Genau den letzten Punkt hat Cisco genauer untersucht. Für Cisco ist der Mensch nämlich einer der wichtigsten Faktoren für erfolgreiches mobiles Arbeiten. Die Studie «Understanding and Managing the Mobile Workforce» zeigt, dass ein guter mobiler Mitarbeiter eine grosse Kontaktfreudigkeit, viel Selbständigkeit, Disziplin, die Fähigkeit zur Eigenmotivation, emotionale Stabilität, Stressresistenz sowie Kreativität und Offenheit für neue Ideen mitbringen muss. Auf Seiten der Manager gelte es, Vertrauen und Kontrolle neu zu überdenken und den Fokus mehr auf die Ergebnisse als die Tätigkeiten zu richten. Ausserdem müsse man sicherstellen, dass die mobilen Mitarbeiter ungehindert auf sämtliche Ressourcen des Unternehmens zugreifen können, als ob sie im Büro wären.
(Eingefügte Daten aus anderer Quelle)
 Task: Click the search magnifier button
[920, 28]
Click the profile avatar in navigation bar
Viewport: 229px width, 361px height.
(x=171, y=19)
Fazit: Mobile Computing ist mehr als ein Schlagwort und hat in gewissen Bereichen der Kommunikation (Sprache, E-Mail) bereits den Durchbruch geschafft. Es steckt aber noch viel Potential darin. Heute ist oft weitaus mehr möglich, als genutzt wird. Es gibt einige interessante Geschäftsanwendungen und neue Geräte. Allerdings bedeutet das für Unternehmen, sich auch einigen Herausforderungen zu stellen.